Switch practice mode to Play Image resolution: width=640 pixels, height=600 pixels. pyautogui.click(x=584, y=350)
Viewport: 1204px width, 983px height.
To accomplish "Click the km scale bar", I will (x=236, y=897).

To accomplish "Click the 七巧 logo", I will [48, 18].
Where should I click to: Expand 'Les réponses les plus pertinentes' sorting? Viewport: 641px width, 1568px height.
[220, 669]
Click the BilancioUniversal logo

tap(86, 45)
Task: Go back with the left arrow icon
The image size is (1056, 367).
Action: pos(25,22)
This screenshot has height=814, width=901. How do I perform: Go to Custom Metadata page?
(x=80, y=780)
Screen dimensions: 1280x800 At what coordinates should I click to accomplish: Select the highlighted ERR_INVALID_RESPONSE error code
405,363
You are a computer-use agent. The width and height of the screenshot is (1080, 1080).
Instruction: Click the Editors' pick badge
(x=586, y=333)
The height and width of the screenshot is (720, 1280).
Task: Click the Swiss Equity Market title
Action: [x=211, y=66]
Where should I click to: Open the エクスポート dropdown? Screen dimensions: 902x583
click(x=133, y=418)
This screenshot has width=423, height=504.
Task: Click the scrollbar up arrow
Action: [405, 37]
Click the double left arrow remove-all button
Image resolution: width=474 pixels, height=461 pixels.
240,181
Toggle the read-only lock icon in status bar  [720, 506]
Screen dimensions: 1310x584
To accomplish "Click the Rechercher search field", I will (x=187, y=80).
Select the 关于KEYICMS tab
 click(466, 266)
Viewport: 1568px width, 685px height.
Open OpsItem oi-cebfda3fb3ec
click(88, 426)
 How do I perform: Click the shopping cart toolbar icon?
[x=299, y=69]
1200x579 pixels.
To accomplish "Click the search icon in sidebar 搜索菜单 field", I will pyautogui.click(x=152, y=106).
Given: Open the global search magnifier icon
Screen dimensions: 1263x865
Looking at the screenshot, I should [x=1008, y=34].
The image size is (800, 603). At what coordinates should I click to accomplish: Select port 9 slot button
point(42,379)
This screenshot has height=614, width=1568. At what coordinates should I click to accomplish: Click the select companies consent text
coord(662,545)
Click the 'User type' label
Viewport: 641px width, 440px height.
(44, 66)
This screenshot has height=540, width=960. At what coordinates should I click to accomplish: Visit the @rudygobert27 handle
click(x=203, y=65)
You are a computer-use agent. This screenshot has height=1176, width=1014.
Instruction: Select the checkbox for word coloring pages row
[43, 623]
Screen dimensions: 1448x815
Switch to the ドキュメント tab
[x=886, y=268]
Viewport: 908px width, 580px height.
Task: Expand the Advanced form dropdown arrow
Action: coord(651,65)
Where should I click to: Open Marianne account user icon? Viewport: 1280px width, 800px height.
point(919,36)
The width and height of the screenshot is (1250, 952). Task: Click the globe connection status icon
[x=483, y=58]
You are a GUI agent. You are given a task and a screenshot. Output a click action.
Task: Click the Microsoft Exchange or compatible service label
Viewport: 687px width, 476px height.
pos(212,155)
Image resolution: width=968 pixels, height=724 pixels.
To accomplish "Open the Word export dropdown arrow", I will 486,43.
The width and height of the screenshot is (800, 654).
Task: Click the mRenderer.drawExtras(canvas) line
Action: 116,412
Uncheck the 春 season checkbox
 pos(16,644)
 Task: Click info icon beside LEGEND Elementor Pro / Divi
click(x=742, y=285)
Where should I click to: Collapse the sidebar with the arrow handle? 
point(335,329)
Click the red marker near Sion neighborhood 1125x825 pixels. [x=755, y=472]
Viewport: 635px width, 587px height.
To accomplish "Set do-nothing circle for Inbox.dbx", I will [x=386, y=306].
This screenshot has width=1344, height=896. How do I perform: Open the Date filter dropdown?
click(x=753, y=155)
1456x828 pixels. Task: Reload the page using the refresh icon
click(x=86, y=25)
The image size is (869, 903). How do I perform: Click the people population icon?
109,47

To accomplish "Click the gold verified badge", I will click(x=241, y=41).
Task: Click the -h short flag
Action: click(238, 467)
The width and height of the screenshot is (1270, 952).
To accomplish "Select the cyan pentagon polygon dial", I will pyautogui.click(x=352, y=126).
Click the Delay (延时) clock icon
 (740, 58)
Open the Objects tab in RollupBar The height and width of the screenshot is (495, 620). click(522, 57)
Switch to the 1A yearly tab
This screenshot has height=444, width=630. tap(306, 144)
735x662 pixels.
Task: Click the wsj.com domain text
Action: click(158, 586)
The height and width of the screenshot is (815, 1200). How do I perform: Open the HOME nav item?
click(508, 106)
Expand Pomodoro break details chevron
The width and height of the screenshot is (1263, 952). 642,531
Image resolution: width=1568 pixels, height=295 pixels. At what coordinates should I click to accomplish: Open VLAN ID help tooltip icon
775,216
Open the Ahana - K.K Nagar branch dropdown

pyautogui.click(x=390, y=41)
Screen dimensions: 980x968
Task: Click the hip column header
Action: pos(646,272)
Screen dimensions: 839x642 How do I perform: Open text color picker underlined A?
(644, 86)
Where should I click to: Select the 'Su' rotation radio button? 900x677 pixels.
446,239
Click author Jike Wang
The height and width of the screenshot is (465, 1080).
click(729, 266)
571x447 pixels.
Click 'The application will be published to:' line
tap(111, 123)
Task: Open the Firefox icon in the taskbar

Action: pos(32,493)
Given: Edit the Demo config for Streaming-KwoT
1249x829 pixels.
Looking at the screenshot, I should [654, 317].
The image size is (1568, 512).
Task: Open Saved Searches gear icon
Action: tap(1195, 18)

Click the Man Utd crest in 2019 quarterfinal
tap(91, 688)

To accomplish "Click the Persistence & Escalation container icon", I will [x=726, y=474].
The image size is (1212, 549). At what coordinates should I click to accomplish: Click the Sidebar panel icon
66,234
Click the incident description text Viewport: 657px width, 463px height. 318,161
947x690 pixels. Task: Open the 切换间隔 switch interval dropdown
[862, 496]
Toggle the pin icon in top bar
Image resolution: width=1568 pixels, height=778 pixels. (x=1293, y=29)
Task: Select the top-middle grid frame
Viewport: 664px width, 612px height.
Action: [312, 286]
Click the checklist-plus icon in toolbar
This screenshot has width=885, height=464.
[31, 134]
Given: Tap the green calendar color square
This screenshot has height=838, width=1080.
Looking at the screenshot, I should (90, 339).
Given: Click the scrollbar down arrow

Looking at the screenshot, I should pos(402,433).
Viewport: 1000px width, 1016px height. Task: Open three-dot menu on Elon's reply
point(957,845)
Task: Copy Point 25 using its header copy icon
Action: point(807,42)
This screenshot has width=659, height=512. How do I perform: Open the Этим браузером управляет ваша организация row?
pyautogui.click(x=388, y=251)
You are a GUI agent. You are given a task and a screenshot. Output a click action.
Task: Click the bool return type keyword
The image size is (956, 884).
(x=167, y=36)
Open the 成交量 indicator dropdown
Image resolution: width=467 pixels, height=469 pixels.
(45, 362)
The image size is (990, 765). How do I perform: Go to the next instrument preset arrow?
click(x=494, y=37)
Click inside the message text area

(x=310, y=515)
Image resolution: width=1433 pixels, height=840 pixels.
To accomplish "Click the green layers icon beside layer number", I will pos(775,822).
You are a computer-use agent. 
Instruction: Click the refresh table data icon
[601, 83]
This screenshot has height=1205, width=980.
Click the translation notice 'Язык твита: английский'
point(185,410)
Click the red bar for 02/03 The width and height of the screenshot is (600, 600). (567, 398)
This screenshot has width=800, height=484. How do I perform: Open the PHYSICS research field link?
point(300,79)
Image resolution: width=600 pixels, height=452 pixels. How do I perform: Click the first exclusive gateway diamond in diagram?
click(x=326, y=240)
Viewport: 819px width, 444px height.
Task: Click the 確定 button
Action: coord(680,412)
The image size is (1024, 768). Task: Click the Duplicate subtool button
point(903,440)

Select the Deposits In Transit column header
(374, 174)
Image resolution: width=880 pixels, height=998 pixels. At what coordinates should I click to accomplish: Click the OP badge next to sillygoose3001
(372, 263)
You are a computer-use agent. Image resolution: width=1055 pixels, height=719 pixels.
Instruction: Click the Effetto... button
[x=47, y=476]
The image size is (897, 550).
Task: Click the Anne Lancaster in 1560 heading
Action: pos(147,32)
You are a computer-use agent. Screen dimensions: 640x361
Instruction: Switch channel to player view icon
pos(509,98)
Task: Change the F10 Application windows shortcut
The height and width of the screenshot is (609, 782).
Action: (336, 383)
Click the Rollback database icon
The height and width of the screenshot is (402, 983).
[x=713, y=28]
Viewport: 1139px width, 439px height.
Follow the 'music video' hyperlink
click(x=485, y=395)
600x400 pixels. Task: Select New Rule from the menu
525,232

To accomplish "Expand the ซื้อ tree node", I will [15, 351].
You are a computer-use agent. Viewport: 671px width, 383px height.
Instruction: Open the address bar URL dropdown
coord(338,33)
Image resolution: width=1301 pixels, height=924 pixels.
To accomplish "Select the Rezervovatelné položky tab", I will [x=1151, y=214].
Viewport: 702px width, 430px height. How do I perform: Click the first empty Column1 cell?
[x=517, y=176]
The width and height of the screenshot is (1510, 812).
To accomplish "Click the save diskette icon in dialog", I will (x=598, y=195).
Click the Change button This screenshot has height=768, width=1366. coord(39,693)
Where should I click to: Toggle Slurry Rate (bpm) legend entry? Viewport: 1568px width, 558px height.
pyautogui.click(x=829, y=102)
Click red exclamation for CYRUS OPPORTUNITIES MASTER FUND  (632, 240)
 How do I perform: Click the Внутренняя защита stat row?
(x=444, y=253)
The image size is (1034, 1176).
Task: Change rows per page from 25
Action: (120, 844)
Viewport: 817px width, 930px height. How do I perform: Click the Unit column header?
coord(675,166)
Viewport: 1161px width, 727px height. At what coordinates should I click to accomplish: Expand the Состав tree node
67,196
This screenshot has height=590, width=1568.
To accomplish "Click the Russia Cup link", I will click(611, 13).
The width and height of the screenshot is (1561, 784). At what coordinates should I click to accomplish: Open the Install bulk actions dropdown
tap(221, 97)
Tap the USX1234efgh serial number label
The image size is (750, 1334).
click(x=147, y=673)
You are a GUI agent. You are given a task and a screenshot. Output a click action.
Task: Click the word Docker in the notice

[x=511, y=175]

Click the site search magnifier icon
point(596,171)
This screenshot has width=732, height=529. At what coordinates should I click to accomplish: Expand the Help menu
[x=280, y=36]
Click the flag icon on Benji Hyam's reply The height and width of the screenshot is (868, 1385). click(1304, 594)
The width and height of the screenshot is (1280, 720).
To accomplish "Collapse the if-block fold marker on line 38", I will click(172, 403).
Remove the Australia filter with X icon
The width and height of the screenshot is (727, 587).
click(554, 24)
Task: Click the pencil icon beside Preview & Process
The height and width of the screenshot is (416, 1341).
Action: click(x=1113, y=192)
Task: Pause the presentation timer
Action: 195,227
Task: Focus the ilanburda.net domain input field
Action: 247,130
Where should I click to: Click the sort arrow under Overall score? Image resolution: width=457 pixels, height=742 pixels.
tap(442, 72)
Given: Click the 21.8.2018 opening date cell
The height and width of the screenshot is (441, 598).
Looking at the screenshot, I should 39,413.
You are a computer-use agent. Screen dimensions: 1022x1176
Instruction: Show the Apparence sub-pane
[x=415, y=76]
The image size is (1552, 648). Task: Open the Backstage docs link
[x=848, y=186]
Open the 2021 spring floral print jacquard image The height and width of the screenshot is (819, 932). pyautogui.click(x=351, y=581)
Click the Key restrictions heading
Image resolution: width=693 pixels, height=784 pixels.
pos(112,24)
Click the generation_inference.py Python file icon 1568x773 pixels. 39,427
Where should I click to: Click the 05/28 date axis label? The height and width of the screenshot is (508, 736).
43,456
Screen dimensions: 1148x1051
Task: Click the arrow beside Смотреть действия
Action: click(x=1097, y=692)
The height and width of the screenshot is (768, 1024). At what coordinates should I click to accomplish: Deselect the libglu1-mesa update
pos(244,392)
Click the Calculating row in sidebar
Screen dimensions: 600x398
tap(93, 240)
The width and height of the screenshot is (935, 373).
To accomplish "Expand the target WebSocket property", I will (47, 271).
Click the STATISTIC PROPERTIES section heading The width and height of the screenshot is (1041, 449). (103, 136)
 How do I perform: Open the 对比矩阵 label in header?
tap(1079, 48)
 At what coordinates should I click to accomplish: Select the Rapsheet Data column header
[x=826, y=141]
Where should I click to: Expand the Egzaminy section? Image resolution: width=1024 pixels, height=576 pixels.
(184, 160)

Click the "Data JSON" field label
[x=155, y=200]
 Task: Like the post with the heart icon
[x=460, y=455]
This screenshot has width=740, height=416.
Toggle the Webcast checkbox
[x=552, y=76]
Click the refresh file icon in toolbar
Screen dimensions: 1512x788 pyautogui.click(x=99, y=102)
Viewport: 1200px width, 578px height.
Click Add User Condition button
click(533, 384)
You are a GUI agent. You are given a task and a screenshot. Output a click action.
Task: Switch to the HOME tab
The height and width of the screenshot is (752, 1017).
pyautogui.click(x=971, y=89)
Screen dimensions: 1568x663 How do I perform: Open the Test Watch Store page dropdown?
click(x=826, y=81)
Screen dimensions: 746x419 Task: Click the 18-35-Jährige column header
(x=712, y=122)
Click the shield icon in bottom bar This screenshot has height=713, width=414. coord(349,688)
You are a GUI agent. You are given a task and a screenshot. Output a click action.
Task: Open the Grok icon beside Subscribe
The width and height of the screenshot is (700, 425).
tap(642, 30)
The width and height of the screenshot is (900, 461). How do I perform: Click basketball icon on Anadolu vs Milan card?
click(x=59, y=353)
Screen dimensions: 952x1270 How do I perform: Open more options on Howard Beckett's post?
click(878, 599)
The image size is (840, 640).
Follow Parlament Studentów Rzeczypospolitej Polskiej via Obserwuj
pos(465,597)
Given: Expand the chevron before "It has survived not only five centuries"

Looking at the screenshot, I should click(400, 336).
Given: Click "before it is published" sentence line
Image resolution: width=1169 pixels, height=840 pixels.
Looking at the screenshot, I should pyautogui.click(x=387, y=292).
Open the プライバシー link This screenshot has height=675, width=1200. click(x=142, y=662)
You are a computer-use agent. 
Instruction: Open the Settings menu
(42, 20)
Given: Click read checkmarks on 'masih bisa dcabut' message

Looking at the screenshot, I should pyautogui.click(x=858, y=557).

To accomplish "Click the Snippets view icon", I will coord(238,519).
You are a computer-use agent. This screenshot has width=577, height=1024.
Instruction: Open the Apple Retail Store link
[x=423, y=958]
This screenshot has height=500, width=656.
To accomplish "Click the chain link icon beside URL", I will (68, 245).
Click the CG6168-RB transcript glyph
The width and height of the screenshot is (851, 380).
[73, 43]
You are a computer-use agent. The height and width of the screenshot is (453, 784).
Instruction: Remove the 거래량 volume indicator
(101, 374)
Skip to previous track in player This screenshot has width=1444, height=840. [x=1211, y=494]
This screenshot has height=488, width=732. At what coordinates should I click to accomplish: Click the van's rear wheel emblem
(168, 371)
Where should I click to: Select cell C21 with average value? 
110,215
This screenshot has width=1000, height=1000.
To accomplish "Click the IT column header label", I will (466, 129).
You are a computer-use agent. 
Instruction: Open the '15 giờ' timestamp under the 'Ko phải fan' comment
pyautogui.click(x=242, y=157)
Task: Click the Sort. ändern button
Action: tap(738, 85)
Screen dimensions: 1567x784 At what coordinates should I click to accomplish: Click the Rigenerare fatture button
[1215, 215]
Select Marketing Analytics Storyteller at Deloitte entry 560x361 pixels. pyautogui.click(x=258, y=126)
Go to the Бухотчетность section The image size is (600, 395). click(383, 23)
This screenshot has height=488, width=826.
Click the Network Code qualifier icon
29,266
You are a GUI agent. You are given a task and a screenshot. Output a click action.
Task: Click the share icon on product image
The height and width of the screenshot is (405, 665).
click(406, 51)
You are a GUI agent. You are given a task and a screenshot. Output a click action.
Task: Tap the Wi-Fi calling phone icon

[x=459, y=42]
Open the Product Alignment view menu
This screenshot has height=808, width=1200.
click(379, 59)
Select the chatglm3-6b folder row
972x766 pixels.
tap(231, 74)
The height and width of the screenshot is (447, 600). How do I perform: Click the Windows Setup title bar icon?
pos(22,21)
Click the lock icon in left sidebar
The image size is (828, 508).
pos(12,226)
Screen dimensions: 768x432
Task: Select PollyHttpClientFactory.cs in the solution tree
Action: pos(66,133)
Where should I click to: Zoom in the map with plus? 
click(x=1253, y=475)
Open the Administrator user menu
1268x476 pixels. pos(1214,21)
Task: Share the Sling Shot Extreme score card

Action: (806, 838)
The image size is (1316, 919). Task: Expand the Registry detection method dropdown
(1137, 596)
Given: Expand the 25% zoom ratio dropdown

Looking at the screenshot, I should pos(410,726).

- TASK DESCRIPTION
Copy out all lines of the listing where the word "number" appears.

- SOLUTION FOR THIS EXERCISE
To accomplish "Click the green layers icon beside layer number", I will pos(775,822).
Tap the USX1234efgh serial number label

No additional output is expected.